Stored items
######

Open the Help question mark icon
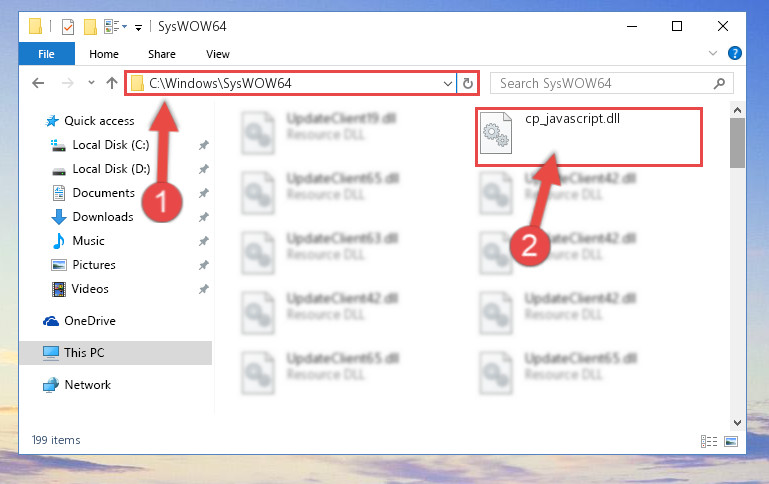 click(x=734, y=53)
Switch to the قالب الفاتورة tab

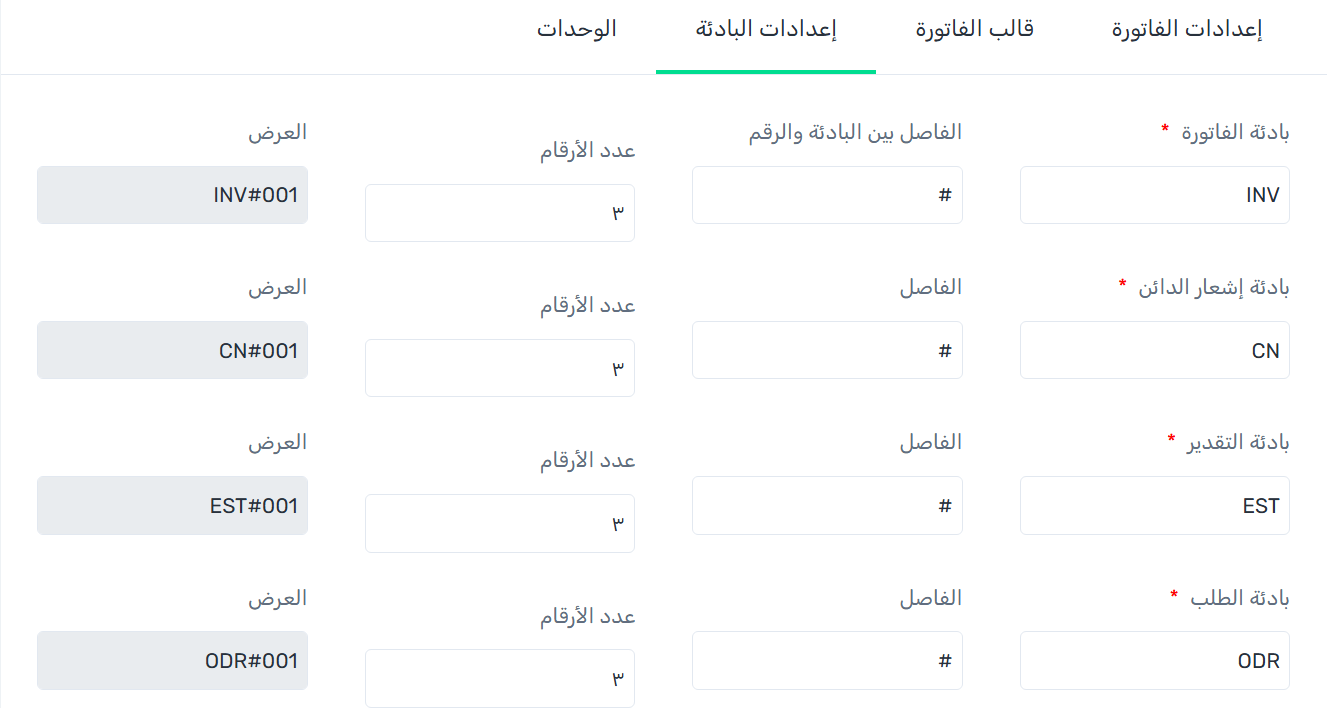[x=974, y=30]
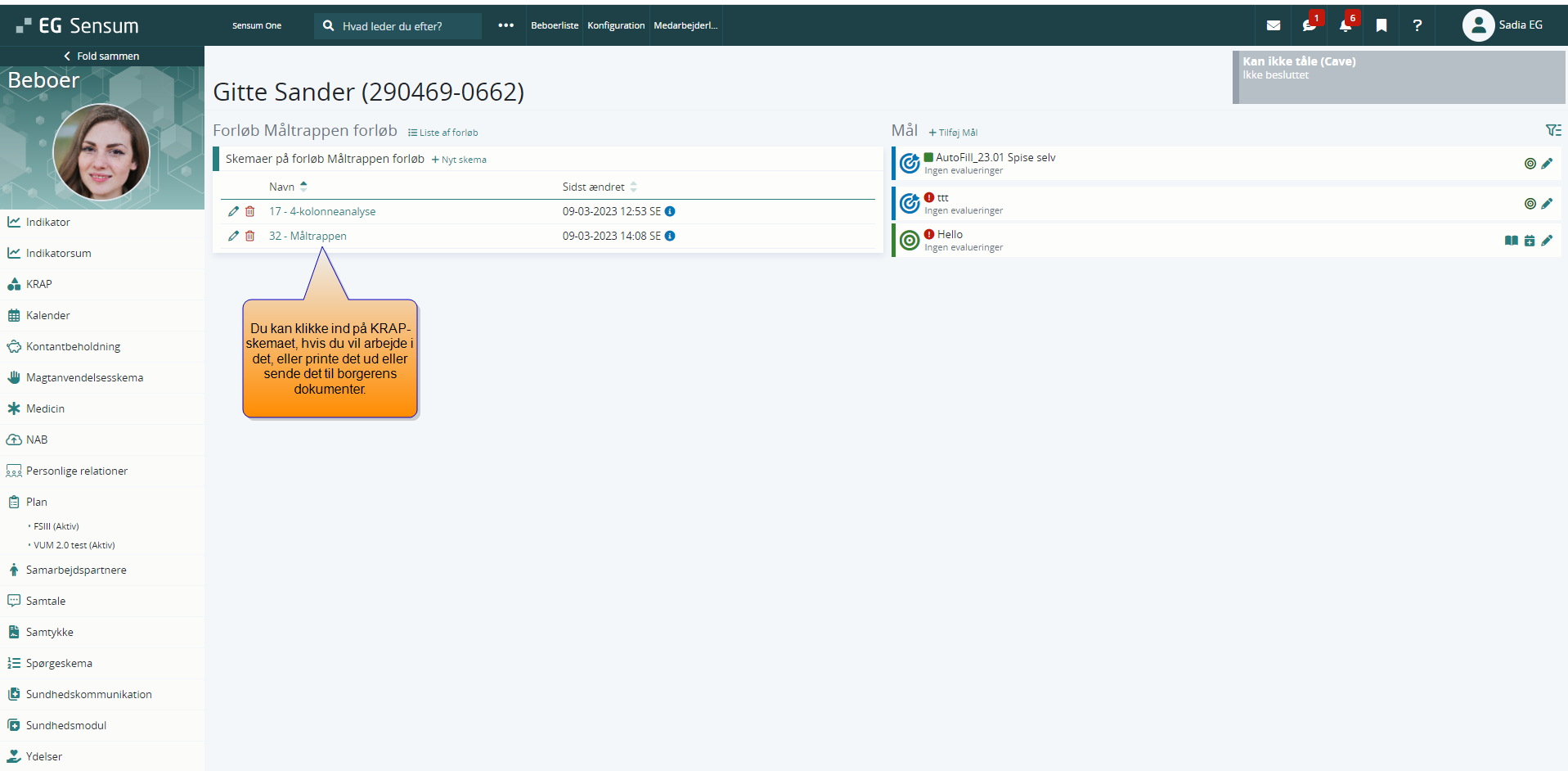
Task: Delete the 32 - Måltrappen schema via trash icon
Action: point(250,236)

######

Could you write out the records again exactly, omitting each image?

Open the Help question mark icon
 click(x=734, y=53)
Switch to the قالب الفاتورة tab

[x=974, y=30]
Task: Delete the 32 - Måltrappen schema via trash icon
Action: point(250,236)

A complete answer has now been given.